Une FIV réussie, mais une grossesse qui n’est malheureusement pas arrivée à terme

Pour réaliser cette technique pionnière chez les rhinocéros, les scientifiques ont prélevé des ovules sur Elenore, une femelle rhinocéros blanc du Sud hébergée au zoo de Pairi Daiza en Belgique. Le sperme utilisé pour la fécondation a été obtenu d’un rhinocéros blanc du Sud mâle nommé Athos qui est hébergé au zoo de Salzbourg à Hellbrunn, en Autriche. Le moment crucial de la procédure a été l’implantation de deux embryons à l’intérieur de Curra, le rhinocéros blanc du Sud qui a été choisi comme mère porteuse et qui réside dans la réserve d’Ol Pejeta, au Kenya.
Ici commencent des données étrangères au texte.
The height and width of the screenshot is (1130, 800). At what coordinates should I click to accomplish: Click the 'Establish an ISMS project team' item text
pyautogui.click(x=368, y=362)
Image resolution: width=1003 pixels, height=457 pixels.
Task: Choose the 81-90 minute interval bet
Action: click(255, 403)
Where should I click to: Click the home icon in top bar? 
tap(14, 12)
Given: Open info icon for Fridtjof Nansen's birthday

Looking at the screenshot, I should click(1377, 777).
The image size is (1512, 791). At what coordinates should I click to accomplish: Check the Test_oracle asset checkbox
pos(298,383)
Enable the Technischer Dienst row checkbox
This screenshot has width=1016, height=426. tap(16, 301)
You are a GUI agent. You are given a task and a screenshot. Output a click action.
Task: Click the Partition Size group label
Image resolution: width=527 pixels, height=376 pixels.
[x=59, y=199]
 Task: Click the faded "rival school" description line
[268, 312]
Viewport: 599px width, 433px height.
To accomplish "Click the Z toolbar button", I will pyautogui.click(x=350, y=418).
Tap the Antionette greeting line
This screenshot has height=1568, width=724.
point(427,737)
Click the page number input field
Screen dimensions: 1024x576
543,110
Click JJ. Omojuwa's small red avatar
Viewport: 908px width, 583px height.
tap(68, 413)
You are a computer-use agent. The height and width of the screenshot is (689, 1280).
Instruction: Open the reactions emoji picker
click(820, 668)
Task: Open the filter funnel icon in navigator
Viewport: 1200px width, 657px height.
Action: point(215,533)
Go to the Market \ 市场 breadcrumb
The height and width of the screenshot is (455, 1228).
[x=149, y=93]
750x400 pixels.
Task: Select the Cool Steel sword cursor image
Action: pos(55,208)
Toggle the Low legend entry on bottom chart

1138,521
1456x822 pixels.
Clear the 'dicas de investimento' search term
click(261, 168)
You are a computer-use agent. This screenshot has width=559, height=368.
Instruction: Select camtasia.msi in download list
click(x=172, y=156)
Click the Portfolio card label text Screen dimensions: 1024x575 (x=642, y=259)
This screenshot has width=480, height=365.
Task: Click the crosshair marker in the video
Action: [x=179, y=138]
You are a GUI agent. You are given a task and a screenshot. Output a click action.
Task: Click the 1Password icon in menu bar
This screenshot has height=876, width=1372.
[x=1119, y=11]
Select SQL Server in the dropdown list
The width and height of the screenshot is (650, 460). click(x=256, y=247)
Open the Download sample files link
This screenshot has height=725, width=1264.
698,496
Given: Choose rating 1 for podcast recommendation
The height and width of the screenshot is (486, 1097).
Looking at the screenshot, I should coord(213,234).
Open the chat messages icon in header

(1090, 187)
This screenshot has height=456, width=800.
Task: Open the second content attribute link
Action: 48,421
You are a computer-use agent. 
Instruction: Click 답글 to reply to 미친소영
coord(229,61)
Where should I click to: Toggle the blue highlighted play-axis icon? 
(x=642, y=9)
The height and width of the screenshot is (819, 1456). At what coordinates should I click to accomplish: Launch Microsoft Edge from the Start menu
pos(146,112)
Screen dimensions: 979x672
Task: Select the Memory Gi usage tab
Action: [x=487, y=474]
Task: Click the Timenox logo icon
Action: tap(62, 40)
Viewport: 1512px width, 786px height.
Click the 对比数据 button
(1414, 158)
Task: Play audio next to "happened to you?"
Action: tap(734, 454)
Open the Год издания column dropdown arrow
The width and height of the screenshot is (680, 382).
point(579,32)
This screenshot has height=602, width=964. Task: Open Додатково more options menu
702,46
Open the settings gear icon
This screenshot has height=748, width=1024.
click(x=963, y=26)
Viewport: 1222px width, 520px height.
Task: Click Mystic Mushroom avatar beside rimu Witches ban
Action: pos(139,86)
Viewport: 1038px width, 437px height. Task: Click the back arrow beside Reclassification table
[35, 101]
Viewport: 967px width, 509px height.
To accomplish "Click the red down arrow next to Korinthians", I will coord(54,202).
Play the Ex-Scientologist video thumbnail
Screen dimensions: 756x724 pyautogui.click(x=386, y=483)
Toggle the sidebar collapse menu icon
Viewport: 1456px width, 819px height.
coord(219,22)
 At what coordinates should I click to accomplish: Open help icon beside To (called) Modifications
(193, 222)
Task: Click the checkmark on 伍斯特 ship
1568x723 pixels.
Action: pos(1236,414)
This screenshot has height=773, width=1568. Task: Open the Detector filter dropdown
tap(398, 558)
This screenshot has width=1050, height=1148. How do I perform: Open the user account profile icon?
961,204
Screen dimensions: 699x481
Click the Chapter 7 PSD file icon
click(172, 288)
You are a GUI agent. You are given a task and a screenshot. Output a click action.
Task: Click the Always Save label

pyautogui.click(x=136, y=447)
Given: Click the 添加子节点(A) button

Le transfert d’embryons a été un succès, cependant, la mère porteuse est malheureusement morte avant d’avoir donné naissance à un petit rhinocéros issu de la FIV. Les chercheurs ont précisé que le décès n’était pas lié à la grossesse, mais à une infection bactérienne rare. La mère porteuse a perdu la vie alors que le fœtus avait 70 jours. D’après les scientifiques, le fait que le fœtus ait pu se développer jusqu’à ce stade est la preuve que la technique peut fonctionner. Ainsi, d’autres tentatives de FIV seront réalisées, jusqu’à pouvoir sauver le rhinocéros blanc du Nord de l’extinction.